Teks Acuan:
┄┄┄┄┄┄

Jumat, 18 November 2011

Ada Jarak di antara Kita


Pada suatu minggu (6/11) saya dan dua orang teman memutari salah satu mall di Jogja untuk mencari resto sebagai perayaan ulangtahun. Lewat dua jam, kami pun memutuskan makan di salah satu restoran cepat saji. Saat sedang menunggu pesanan, datanglah sekeluarga kecil yang tampak harmonis (menghabiskan akhir pekan bersama) dan duduk tepat di samping kami.
Awalnya kami tak terlalu peduli dengan mereka hingga ada suatu keanehan yang kami tangkap dari keberadaan keluarga tersebut. Ada yang kurang di balik kebersamaan mereka. Si suami/ayah sibuk bermain gadget, istri/ibu melihat-liha daftar menu lalu diam terbengong memandang sana-sini, dua orang anak sibuk bermain dengan pengasuh. Mereka asyik dengan aktivitasnya masing-masing. Kurang ada komunikasi dua arah yang kemudian menghangatkan mereka di akhir pekan. Pun jika ada itu terasa serius dan canggung.

┄┄┄┄┄┄

Kumpulan Data:
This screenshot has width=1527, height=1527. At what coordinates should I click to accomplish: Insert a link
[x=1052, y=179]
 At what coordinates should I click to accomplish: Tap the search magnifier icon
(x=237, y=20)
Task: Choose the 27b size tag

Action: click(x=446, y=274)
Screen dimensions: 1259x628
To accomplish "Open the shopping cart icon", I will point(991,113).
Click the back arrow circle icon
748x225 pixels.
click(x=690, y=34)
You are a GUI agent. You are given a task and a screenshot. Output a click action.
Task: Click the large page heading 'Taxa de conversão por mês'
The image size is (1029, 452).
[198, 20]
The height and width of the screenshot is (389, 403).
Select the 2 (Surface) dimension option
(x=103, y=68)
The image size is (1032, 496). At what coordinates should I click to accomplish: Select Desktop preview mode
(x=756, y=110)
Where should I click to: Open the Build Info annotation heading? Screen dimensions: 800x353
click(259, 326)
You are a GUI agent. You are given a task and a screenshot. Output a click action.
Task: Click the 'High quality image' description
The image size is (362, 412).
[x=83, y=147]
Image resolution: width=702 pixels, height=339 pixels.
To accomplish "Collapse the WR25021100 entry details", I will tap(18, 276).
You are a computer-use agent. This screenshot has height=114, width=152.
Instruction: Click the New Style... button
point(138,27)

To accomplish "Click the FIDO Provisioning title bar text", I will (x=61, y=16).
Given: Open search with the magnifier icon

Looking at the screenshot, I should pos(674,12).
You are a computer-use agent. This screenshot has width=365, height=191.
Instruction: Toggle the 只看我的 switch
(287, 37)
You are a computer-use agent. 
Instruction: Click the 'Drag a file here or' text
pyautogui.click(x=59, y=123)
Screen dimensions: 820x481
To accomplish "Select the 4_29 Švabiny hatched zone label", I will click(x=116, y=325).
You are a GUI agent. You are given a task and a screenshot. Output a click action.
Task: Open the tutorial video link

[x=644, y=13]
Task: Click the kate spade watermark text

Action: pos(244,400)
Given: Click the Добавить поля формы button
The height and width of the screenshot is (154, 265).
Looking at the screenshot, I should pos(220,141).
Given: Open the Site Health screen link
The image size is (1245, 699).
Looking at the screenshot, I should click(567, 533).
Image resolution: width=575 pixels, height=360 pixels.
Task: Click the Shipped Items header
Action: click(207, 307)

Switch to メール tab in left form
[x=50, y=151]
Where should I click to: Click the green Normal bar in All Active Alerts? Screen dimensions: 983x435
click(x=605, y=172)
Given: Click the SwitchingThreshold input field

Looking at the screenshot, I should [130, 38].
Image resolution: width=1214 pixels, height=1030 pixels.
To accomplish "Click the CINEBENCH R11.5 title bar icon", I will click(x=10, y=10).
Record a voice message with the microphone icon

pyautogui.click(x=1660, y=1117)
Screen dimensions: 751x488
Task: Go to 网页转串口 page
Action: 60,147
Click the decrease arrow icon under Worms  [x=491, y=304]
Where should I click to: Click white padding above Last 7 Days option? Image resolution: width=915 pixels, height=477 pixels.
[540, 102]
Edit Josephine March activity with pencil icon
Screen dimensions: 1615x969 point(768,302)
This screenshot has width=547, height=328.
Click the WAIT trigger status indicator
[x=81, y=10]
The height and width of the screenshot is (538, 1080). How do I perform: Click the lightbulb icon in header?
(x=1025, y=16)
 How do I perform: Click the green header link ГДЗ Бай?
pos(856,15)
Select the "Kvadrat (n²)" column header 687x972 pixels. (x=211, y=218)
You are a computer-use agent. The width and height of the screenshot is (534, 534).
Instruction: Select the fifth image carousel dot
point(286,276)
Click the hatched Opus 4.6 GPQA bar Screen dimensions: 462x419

┄┄┄┄┄┄

Tugas yang Dikerjakan:
1. Kembalikan seluruh bagian teks acuan mulai dari "Pada suatu minggu" terus ke bawah sampai "di samping kami.".
2. Menurut teks acuan, apa yang sedang dilakukan si suami/ayah saat keluarga itu duduk di restoran?

Hasil yang Diharapkan:
1.
Pada suatu minggu (6/11) saya dan dua orang teman memutari salah satu mall di Jogja untuk mencari resto sebagai perayaan ulangtahun. Lewat dua jam, kami pun memutuskan makan di salah satu restoran cepat saji. Saat sedang menunggu pesanan, datanglah sekeluarga kecil yang tampak harmonis (menghabiskan akhir pekan bersama) dan duduk tepat di samping kami.

2. Ia sibuk bermain gadget.